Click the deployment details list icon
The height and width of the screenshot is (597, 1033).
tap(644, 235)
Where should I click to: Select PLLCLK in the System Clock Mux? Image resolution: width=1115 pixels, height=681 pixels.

───

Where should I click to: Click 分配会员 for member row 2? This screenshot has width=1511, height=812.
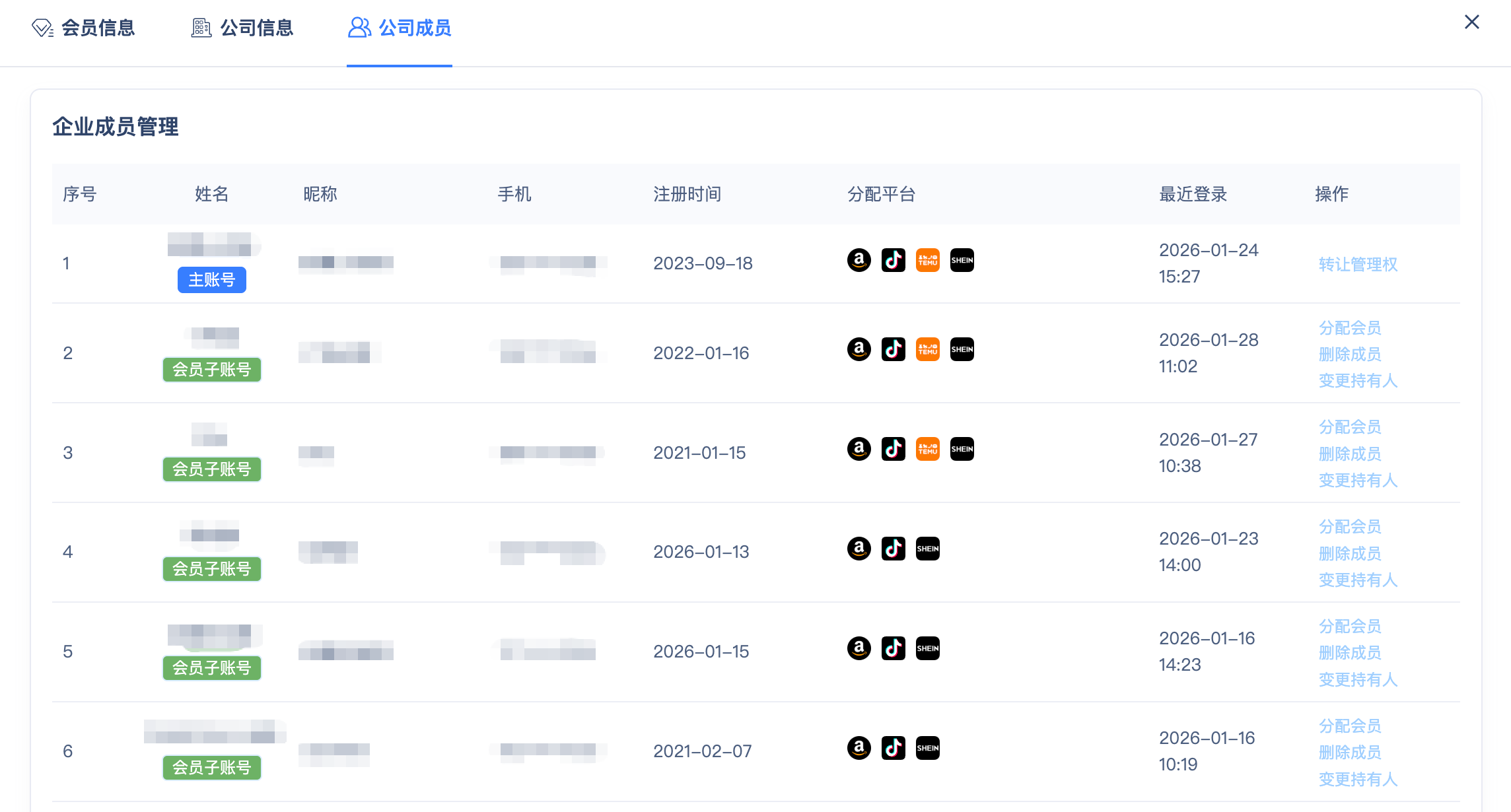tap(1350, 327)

───

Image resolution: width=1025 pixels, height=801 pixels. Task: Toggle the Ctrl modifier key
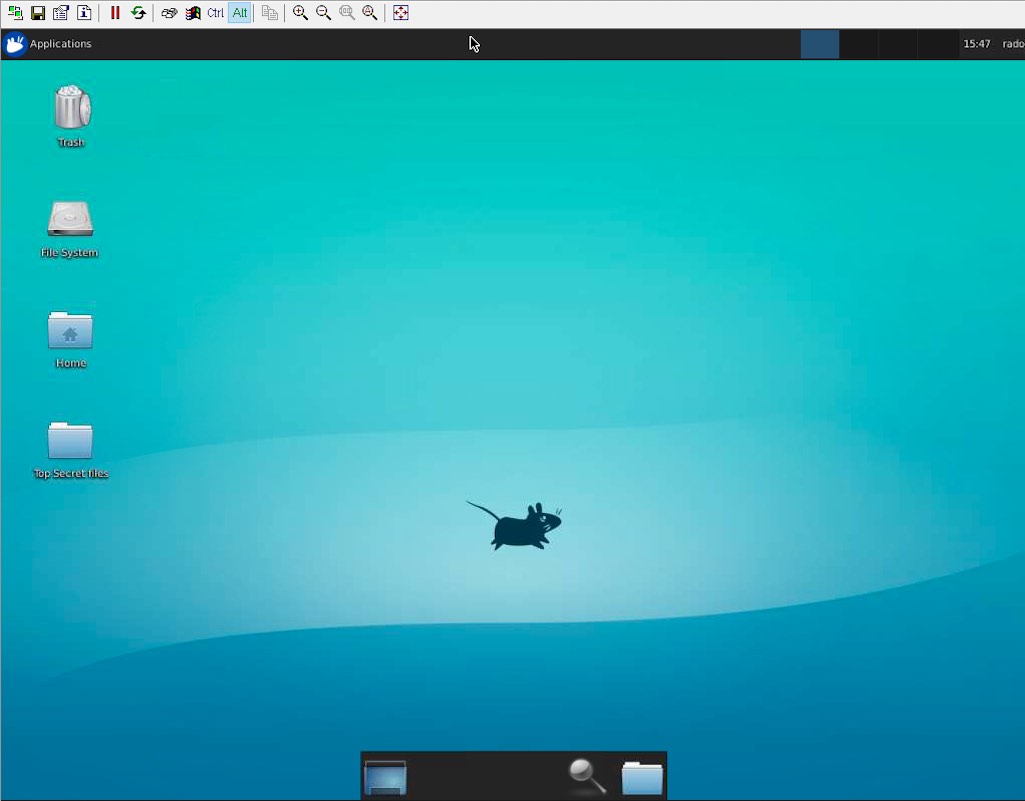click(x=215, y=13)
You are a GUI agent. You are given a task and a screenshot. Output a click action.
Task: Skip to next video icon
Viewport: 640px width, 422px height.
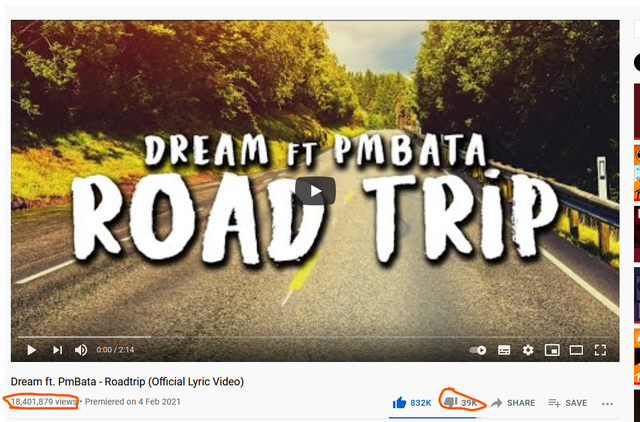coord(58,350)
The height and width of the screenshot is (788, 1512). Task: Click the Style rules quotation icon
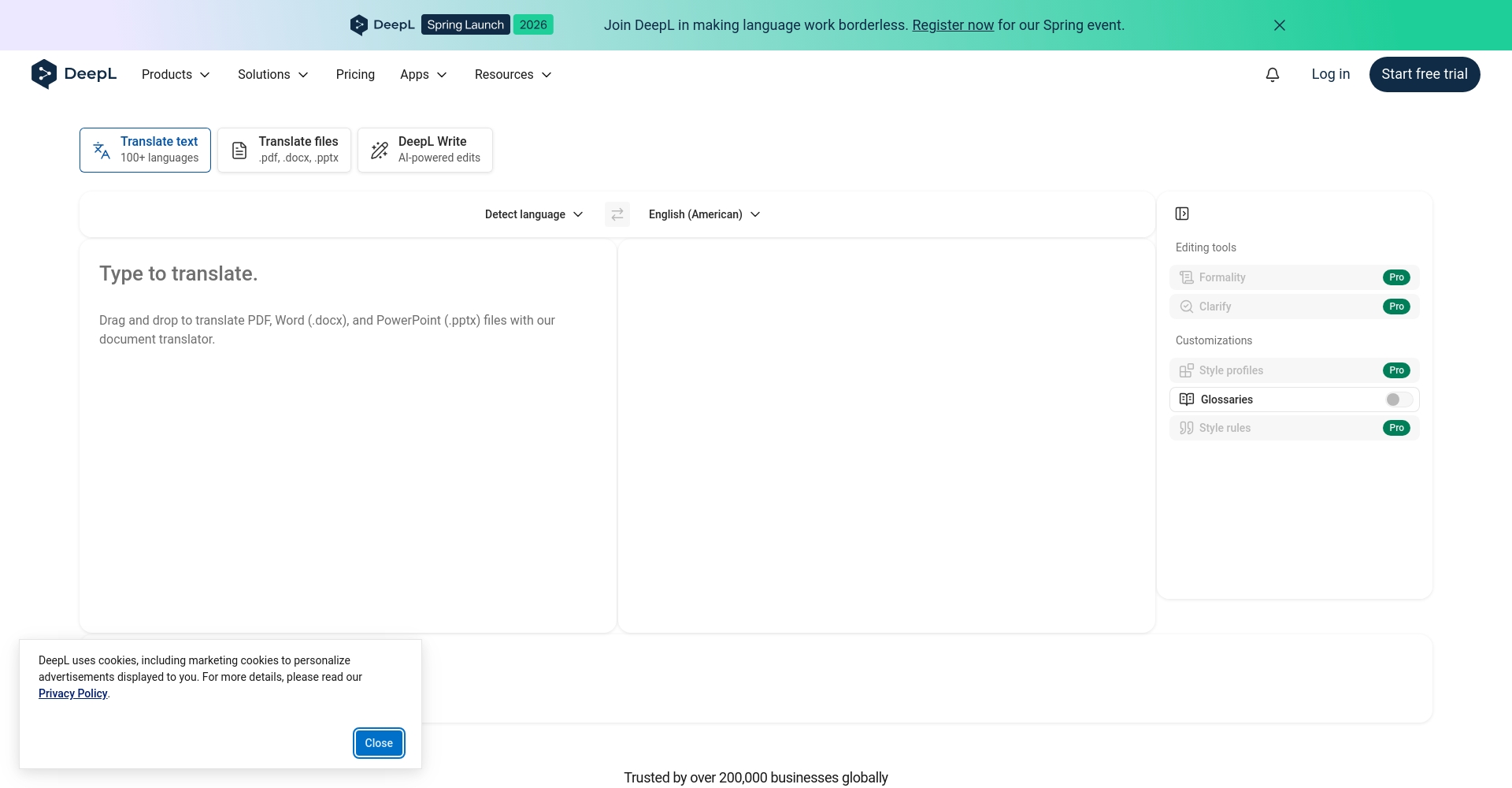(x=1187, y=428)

───

Requirement: Pictures do not belong in the answer. Return the lines above starting at the one with "Image resolution: width=1025" and ending at the one with "Task: Skip to next video icon", both kept, exactly.

Answer space:
Image resolution: width=1025 pixels, height=801 pixels. Task: Toggle the Ctrl modifier key
click(x=215, y=13)
You are a GUI agent. You are given a task and a screenshot. Output a click action.
Task: Skip to next video icon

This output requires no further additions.